The problem: Would you repeat exactly the part of the listing below that runs from the line containing "GDS (75, 567)" down to the line containing "Avvenimenti (128, 484)", inclusive, and nothing else?

The records:

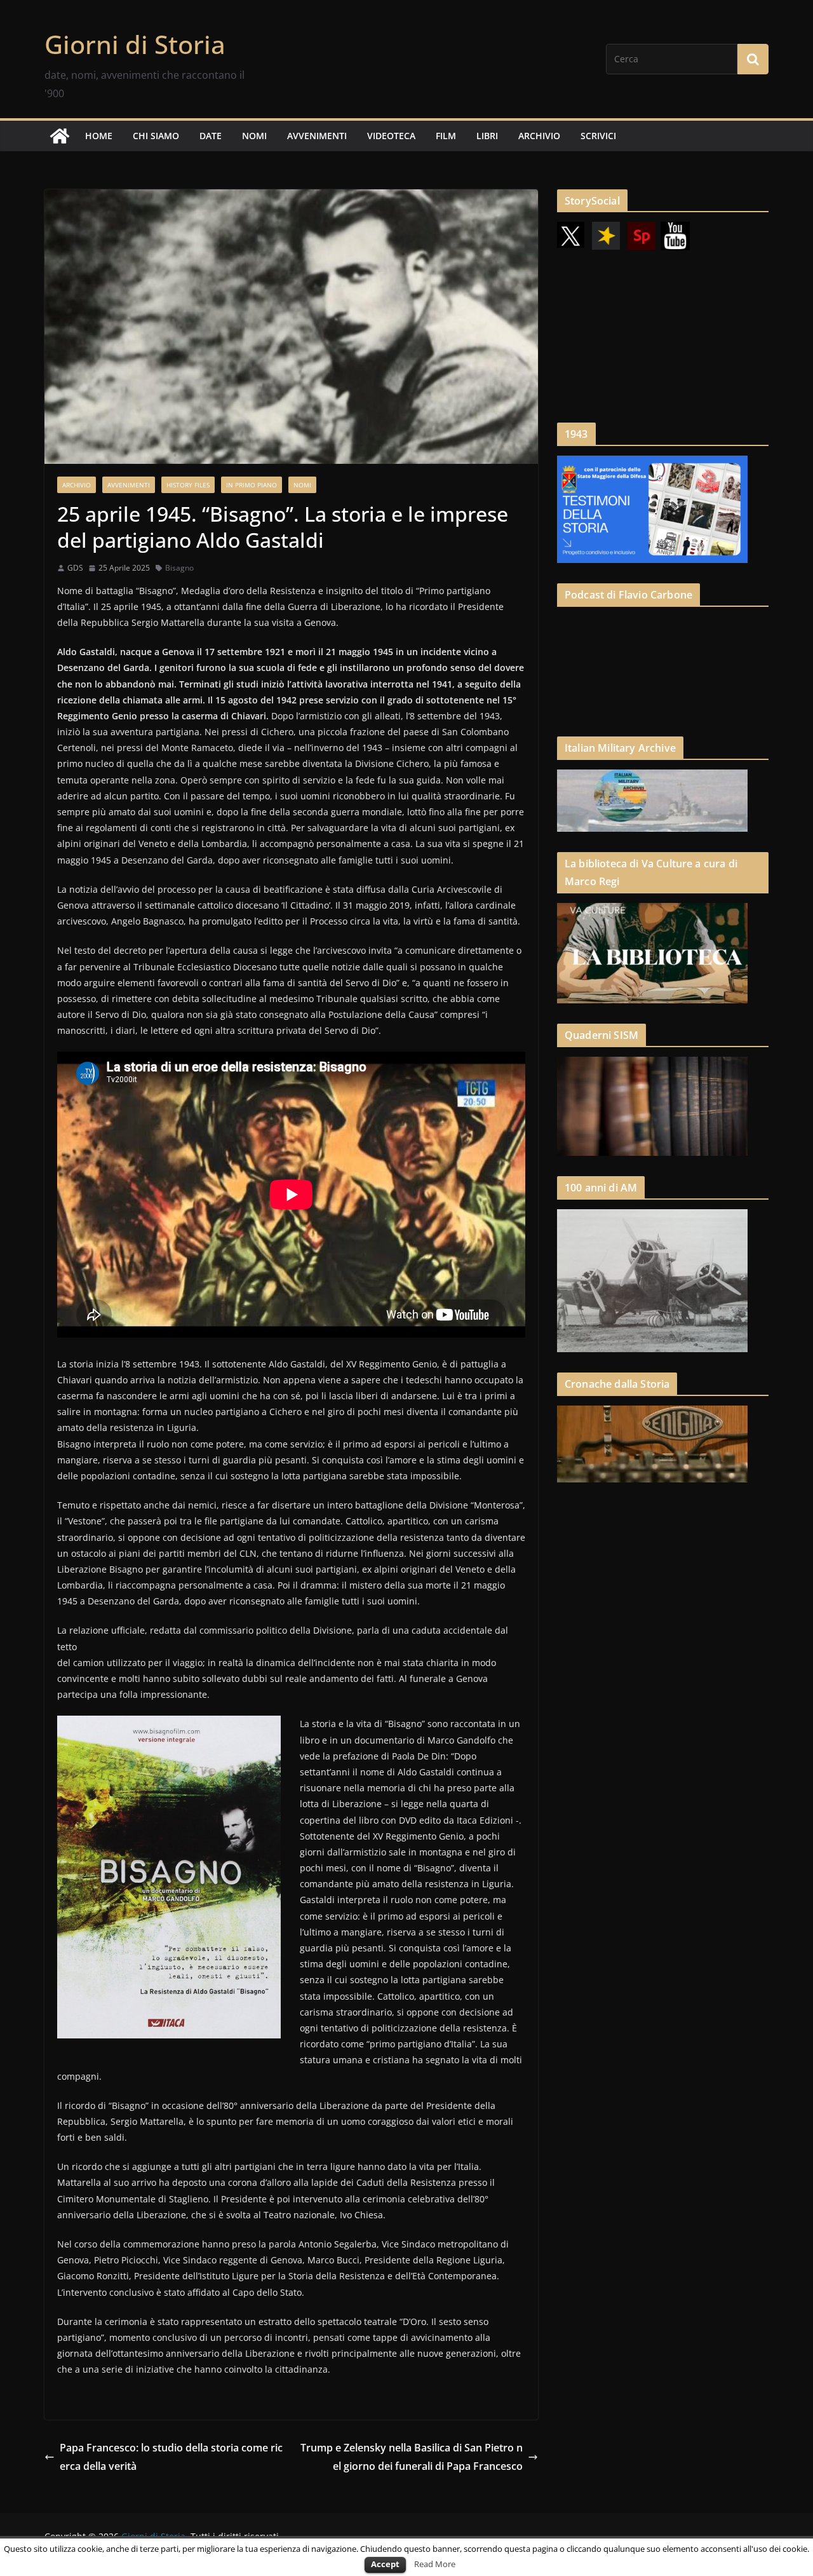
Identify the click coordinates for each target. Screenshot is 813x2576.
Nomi (302, 484)
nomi (254, 136)
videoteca (391, 136)
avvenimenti (317, 136)
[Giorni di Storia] (59, 136)
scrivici (598, 136)
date (210, 136)
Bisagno (179, 567)
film (446, 136)
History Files (188, 484)
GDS (75, 567)
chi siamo (156, 136)
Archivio (76, 484)
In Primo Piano (251, 484)
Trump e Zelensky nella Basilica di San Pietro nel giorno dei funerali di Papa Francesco (411, 2457)
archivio (539, 136)
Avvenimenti (128, 484)
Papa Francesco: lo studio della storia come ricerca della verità (171, 2457)
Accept (385, 2564)
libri (487, 136)
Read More (434, 2564)
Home (98, 136)
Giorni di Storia (134, 44)
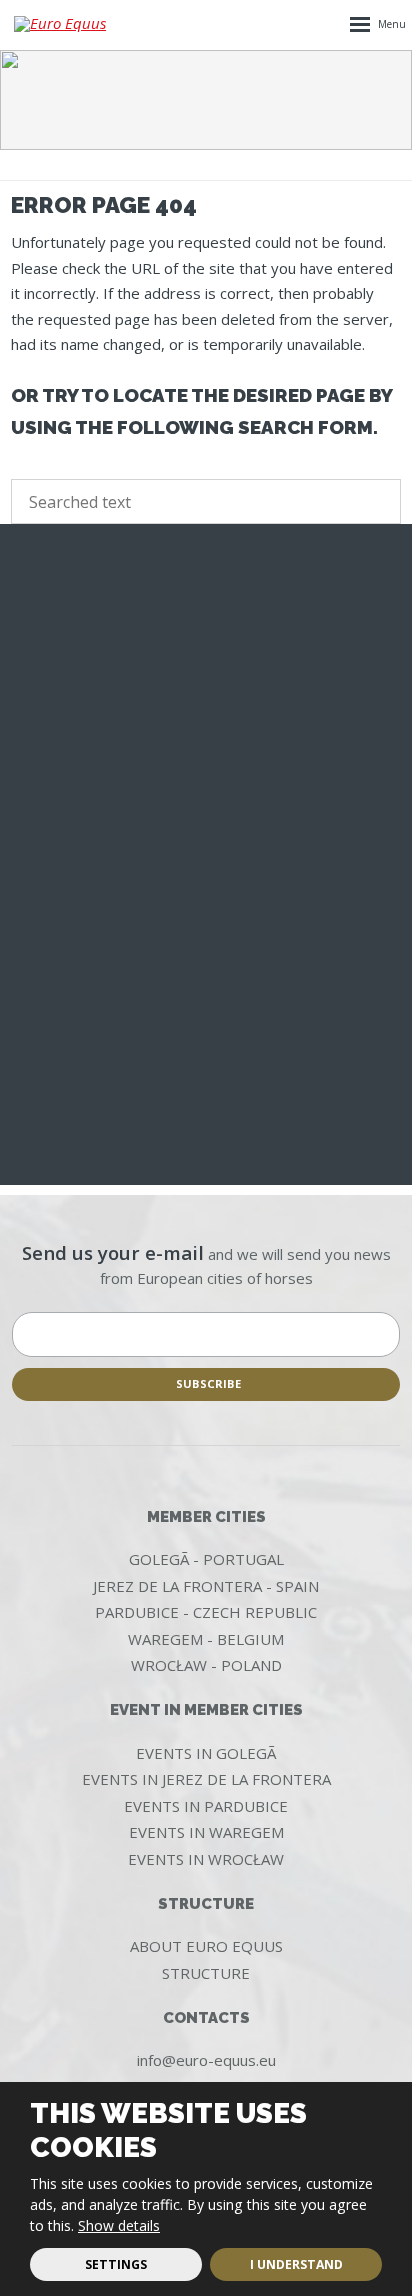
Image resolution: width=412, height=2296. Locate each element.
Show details (119, 2225)
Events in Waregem (206, 1832)
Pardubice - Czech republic (206, 1612)
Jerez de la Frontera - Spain (206, 1586)
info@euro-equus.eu (206, 2060)
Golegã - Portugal (206, 1559)
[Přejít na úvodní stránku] (64, 24)
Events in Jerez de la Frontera (206, 1779)
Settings (116, 2264)
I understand (296, 2264)
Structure (206, 1973)
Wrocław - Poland (206, 1665)
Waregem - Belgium (206, 1639)
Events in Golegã (206, 1753)
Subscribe (208, 1383)
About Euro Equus (206, 1946)
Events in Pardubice (206, 1806)
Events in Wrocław (206, 1859)
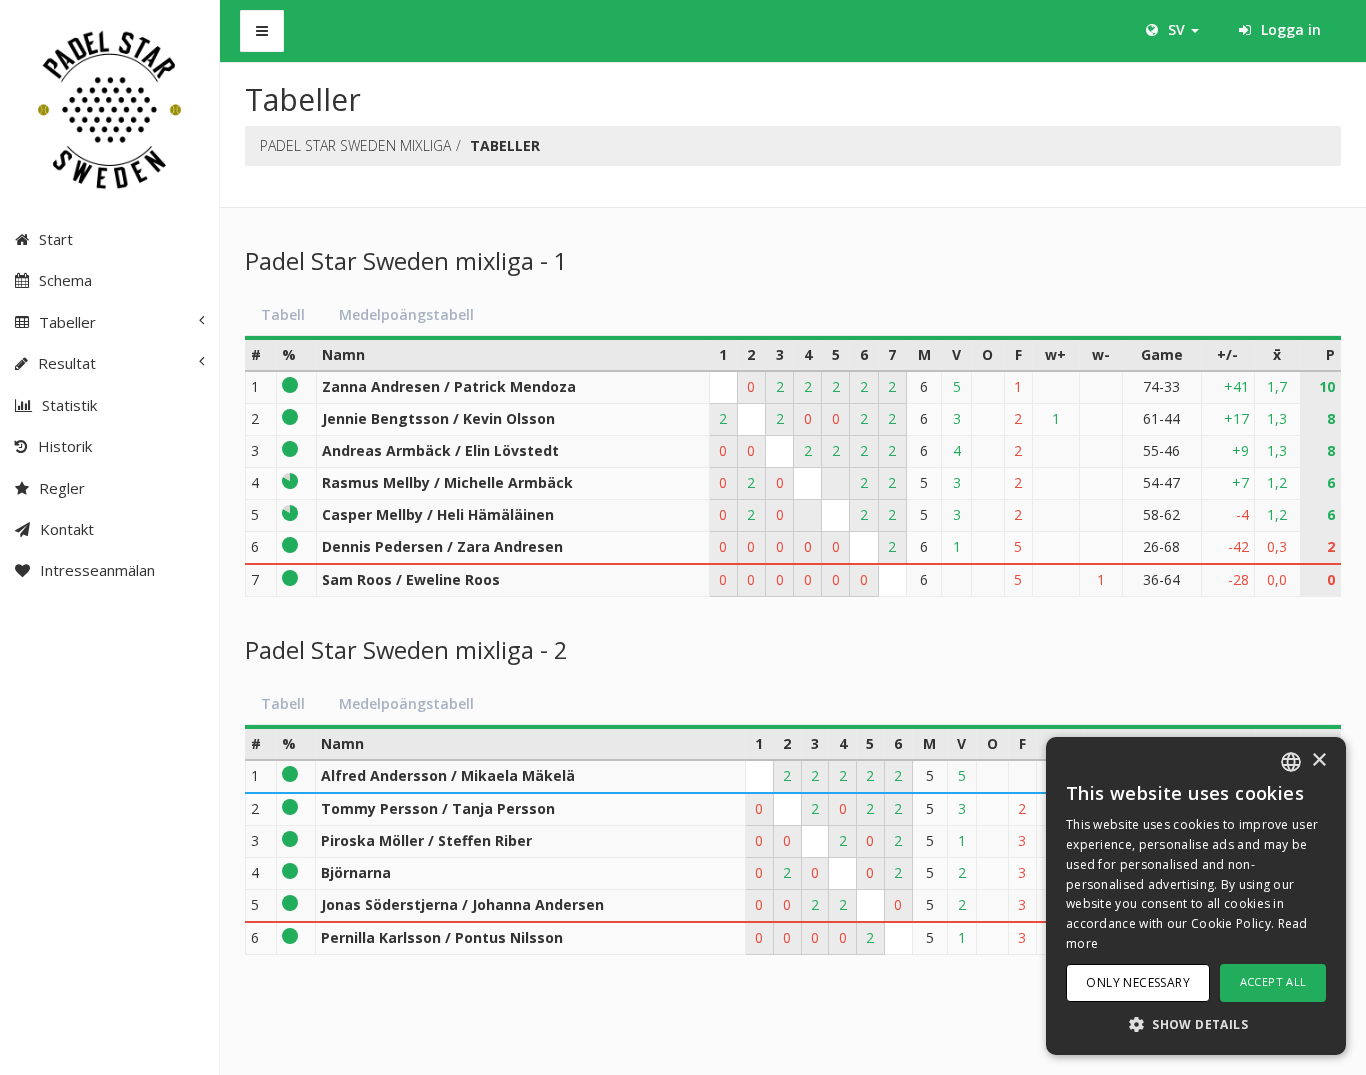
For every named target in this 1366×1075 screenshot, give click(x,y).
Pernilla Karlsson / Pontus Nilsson (442, 937)
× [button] (1318, 760)
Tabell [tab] (283, 314)
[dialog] (1196, 896)
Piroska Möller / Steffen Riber (426, 840)
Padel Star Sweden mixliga (355, 145)
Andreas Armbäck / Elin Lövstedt (440, 450)
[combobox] (1291, 762)
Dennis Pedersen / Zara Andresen (442, 546)
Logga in (1289, 29)
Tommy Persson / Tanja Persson (438, 808)
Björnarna (356, 872)
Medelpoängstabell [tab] (406, 314)
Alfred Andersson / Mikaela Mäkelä (448, 775)
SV (1176, 29)
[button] (1196, 1023)
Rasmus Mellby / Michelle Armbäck (447, 482)
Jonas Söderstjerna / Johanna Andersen (462, 904)
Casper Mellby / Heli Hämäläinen (438, 514)
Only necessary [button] (1138, 982)
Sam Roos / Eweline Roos (411, 579)
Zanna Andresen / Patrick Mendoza (449, 386)
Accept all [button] (1273, 981)
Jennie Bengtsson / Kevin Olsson (438, 418)
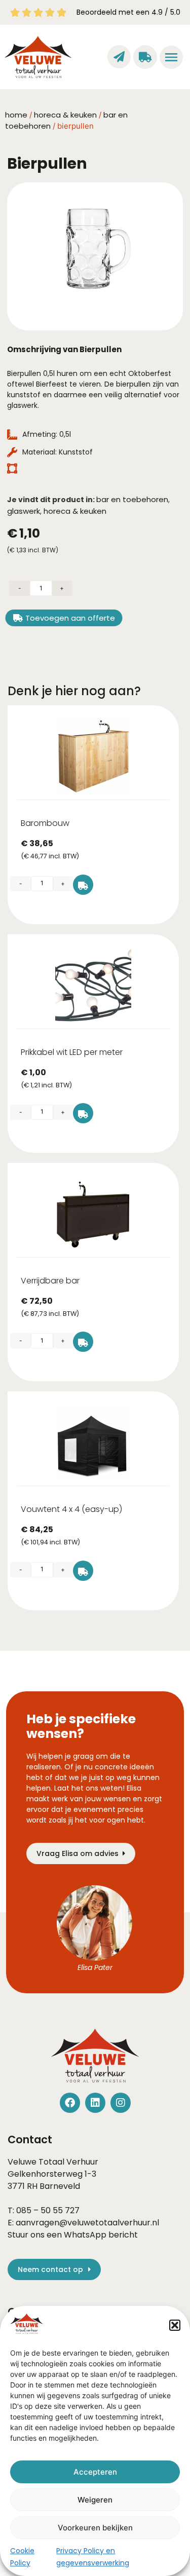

Answer:
GDS (75, 567)
chi siamo (156, 136)
Archivio (76, 484)
In Primo Piano (251, 484)
Trump e Zelensky nella Basilica di San Pietro nel giorno dei funerali di Papa Francesco (411, 2457)
archivio (539, 136)
Avvenimenti (128, 484)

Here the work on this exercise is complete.